> **Instructions to follow**:
Answer these questions from the forum post below:
1. On what date was the post made?
2. What yearly income did the person who replied to the mother's post have?
3. How many more years must the mother wait before she can collect SS?
Document segment section start
How much should you give up?

iVillage Member
Registered: 10-21-2008
How much should you give up?
352
Tue, 10-21-2008 - 8:35pm

My mother wrote an angry reply to a post on this board. It was deleted, from what I read in her email. I know you will ask how I got into her email, well, I have the password in case something happens to her. I went into it tonight because I was trying to figure out why someone as lovely and kind as my mother tried to take her own life today. In her email, I found a reply to her post. In that reply, she was asked how much this person should have to give to her out of her $250,000 a year. This isn't an attack, it's an answer from someone who knows and loves my mother more than anything in the world. No doubt this will be deleted as well, but here it is until then.

First off, none of what you will be "giving up" out of your $250,000+ dollars will come to her or to anyone like her. It will be going to pay off the deficit for your children, and hopefully for mine, so that they will not get to a point where they would rather die than lose everything they own at the age of 56.

You were talking about losing 12% of $250,000. That is more than my mother made every year. She lost her job, and is about to lose her house. She never had much, but what she had she has lost over the years due to having a chronic illness. She has no retirement, and has watched her home value plummet. If she sold her house tomorrow, she would make less than $30,000 on it. We all know that's not even a year's income, and she cannot collect SS for 6 more years.
Document segment section end
Record excerpts section start
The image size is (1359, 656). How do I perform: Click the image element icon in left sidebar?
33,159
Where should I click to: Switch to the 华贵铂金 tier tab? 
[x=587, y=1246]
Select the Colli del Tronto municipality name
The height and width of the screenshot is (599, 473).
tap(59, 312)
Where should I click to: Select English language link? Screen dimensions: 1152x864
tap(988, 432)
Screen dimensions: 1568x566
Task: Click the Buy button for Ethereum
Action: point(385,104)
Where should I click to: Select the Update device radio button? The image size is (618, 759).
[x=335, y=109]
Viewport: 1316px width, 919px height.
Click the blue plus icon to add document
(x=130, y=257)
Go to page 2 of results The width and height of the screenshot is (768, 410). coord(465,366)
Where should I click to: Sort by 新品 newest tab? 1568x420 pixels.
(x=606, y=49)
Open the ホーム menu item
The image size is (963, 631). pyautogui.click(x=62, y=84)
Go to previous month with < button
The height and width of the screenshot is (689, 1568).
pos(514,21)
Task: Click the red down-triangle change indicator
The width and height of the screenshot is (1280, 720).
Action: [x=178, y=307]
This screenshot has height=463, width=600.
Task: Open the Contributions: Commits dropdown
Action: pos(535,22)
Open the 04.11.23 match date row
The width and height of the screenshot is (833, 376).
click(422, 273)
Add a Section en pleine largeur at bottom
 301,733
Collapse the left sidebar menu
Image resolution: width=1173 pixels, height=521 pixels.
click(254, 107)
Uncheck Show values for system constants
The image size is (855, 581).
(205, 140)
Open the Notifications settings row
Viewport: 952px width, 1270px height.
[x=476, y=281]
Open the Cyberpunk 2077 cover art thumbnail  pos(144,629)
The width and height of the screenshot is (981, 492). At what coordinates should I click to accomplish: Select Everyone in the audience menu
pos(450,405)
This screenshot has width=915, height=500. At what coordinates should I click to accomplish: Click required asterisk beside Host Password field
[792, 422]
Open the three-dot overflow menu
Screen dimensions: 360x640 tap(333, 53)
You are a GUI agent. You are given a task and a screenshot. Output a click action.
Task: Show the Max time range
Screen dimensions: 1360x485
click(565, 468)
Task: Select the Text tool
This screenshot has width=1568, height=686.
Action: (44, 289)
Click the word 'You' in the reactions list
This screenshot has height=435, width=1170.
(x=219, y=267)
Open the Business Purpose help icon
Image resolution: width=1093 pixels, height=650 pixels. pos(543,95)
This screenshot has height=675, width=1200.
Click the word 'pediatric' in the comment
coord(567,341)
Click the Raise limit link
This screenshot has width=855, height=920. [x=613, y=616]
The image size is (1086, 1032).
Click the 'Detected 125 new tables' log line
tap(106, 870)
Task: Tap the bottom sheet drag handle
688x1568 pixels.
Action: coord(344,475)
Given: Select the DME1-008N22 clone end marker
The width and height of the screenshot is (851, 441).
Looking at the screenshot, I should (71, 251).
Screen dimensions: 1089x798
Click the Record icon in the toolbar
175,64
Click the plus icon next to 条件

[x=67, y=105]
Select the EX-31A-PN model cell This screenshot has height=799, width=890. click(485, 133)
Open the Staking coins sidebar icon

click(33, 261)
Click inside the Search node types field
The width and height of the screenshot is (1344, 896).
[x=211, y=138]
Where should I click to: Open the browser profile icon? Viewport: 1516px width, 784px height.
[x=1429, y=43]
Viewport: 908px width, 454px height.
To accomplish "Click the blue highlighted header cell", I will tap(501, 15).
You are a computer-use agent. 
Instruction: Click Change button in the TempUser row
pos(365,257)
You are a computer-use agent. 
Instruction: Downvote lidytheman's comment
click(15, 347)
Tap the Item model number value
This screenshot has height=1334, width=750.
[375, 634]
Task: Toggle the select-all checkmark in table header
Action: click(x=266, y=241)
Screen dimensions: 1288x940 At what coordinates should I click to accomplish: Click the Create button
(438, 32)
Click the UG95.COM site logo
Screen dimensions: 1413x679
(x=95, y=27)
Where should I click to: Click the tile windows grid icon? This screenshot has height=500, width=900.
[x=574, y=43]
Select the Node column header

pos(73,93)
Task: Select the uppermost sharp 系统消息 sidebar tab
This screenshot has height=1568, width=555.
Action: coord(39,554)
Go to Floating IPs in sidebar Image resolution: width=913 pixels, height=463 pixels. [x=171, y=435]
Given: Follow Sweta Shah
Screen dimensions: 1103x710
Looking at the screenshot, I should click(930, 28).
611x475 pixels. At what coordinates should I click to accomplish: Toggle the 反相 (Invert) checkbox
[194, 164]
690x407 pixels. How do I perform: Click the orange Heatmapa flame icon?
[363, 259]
Record excerpts section end
> **Task output**:
1. Tue, 10-21-2008
2. $250,000 a year
3. 6 more years